I think of consistency as one way of gauging the likelihood of whether something may be true. Say a totally new idea is introduced to you. Say you have no way of finding out for certain whether it's true or not. You can still make an educated guess based on whether it's consistent with your knowledge of similar or overlapping concepts, which provide a rough idea of what may be possible. 

Consistency (including logical consistency) can be an important part of discernment, determining how something works and what's true or not, etc. So in that regard, I do value it somewhat. But to be honest I don't really care about it, sometimes I might even seem to reject it as unimportant, because I'm more focused on what may be possible and on adapting and accommodating new information than on forming more definite opinions. 
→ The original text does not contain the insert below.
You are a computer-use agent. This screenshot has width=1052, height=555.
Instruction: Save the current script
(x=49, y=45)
*4. What sorts of consistency do you dislike being applied onto you?*

Some people talk about consistency of behavior, or consistency of policy. I personally don't see the point in the former, and the latter seems like it can be problematic in certain types of cases if it leads to rigidly placing policy above the people it's supposed to serve, which doesn't seem right. Sometimes consistency isn't worth anything, sometimes it's just mindlessly repeating the past.

Other times, it's a reality check, or way to fix misunderstandings in communication. If someone points out inconsistencies in one's views or logic, that can indicate something isn't correctly understood (and it's not always by the one accused, sometimes the one claiming inconsistency is the one who misunderstood what the person meant). This is the kind of consistency I do sometimes value. And even there, it's not the consistency itself that matters but what it _might_ indicate. But if it's the kind of consistency that says I shouldn't change or adapt, that I should just repeat the past just because, or follow rules just because, that's the kind I don't value. I personally don't see the value in striving to be the same all the time. I also don't like the expectation some may have that someone should appear consistent in their views or communication all the time, because I find that unrealistic. I know I'm not that exacting all the time in my communication, I see it as an approximate attempt to convey thoughts, which naturally isn't going to be perfectly understood by everyone.
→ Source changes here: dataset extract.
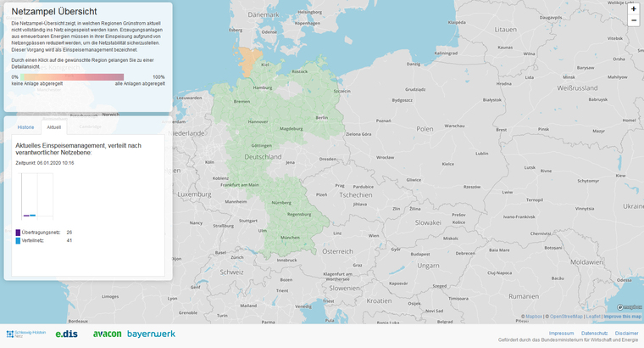Click the Mapbox logo on map
This screenshot has width=644, height=348.
630,307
Overall, consistency isn't something that often comes to mind for me. Occasionally something comes up where it might be involved in forming an accurate understanding, but I wouldn't say that consistency is something I focus on or care about generally.


----------



## Lord Fenix Wulfheart (Aug 18, 2015)

Night Huntress said:


> So, many people care about consistency in some form. However, it is an oversimplification to reduce this to just -- "_Ti cares about logical consistency_" and "_Fi cares about ethical consistency_".
> 
> Why? Because the application of logic and ethics in real life isn't always as straightforward as the above statements. It is not often that we have purely intellectual or moral debates where we see these tendencies in display.
> 
> ...


Actually...this is a fantastic observation. I very much do care about my own consistency. If I say something is true, and then later believe it is not, I *must* have a reason why. If I cannot rationalize my own reason for changing, I find it stressful. This is part of why I spend so much time in my own head, observing myself - I have strong Fi unconscious, and mood swings, and trouble sticking to things in the extreme long term if they don't hold my interest...but I *need* to keep doing the things I have agreed to do at the same time.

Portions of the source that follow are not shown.